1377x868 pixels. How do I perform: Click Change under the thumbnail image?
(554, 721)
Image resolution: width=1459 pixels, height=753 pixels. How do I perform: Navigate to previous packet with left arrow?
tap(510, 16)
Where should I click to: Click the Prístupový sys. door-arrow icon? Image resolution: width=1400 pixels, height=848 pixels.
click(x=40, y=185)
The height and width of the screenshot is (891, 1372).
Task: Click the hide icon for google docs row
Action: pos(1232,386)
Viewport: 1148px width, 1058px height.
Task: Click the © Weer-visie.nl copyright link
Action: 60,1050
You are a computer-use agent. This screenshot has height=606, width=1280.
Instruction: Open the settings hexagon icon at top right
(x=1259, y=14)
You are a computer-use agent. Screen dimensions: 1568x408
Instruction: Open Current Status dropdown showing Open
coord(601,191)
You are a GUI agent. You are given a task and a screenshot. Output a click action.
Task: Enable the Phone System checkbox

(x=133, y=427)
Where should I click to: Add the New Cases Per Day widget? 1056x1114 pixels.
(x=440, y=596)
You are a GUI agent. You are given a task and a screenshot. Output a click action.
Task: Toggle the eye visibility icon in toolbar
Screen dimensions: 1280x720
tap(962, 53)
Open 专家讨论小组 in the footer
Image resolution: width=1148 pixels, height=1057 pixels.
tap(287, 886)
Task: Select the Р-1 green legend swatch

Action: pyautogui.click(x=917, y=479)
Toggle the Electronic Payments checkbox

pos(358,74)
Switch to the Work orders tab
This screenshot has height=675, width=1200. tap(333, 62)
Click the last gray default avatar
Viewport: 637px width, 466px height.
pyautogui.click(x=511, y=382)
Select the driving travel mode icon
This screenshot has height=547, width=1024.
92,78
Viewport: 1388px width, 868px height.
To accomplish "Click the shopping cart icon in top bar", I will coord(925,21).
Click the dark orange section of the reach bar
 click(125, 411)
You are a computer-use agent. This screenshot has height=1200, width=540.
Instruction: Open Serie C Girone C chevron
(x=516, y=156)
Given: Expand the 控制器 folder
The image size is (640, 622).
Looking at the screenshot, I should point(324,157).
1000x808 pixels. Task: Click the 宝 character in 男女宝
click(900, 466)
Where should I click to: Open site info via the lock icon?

········

Having read the entries above, set each one down again exactly.

1377x868 pixels. How do I perform: Click Change under the thumbnail image?
(554, 721)
Image resolution: width=1459 pixels, height=753 pixels. How do I perform: Navigate to previous packet with left arrow?
tap(510, 16)
Where should I click to: Click the Prístupový sys. door-arrow icon? Image resolution: width=1400 pixels, height=848 pixels.
click(x=40, y=185)
The height and width of the screenshot is (891, 1372).
Task: Click the hide icon for google docs row
Action: pos(1232,386)
Viewport: 1148px width, 1058px height.
Task: Click the © Weer-visie.nl copyright link
Action: 60,1050
You are a computer-use agent. This screenshot has height=606, width=1280.
Instruction: Open the settings hexagon icon at top right
(x=1259, y=14)
You are a computer-use agent. Screen dimensions: 1568x408
Instruction: Open Current Status dropdown showing Open
coord(601,191)
You are a GUI agent. You are given a task and a screenshot. Output a click action.
Task: Enable the Phone System checkbox

(x=133, y=427)
Where should I click to: Add the New Cases Per Day widget? 1056x1114 pixels.
(x=440, y=596)
You are a GUI agent. You are given a task and a screenshot. Output a click action.
Task: Toggle the eye visibility icon in toolbar
Screen dimensions: 1280x720
tap(962, 53)
Open 专家讨论小组 in the footer
Image resolution: width=1148 pixels, height=1057 pixels.
tap(287, 886)
Task: Select the Р-1 green legend swatch

Action: pyautogui.click(x=917, y=479)
Toggle the Electronic Payments checkbox

pos(358,74)
Switch to the Work orders tab
This screenshot has height=675, width=1200. tap(333, 62)
Click the last gray default avatar
Viewport: 637px width, 466px height.
pyautogui.click(x=511, y=382)
Select the driving travel mode icon
This screenshot has height=547, width=1024.
92,78
Viewport: 1388px width, 868px height.
To accomplish "Click the shopping cart icon in top bar", I will coord(925,21).
Click the dark orange section of the reach bar
 click(125, 411)
You are a computer-use agent. This screenshot has height=1200, width=540.
Instruction: Open Serie C Girone C chevron
(x=516, y=156)
Given: Expand the 控制器 folder
The image size is (640, 622).
Looking at the screenshot, I should point(324,157).
1000x808 pixels. Task: Click the 宝 character in 男女宝
click(900, 466)
Where should I click to: Open site info via the lock icon?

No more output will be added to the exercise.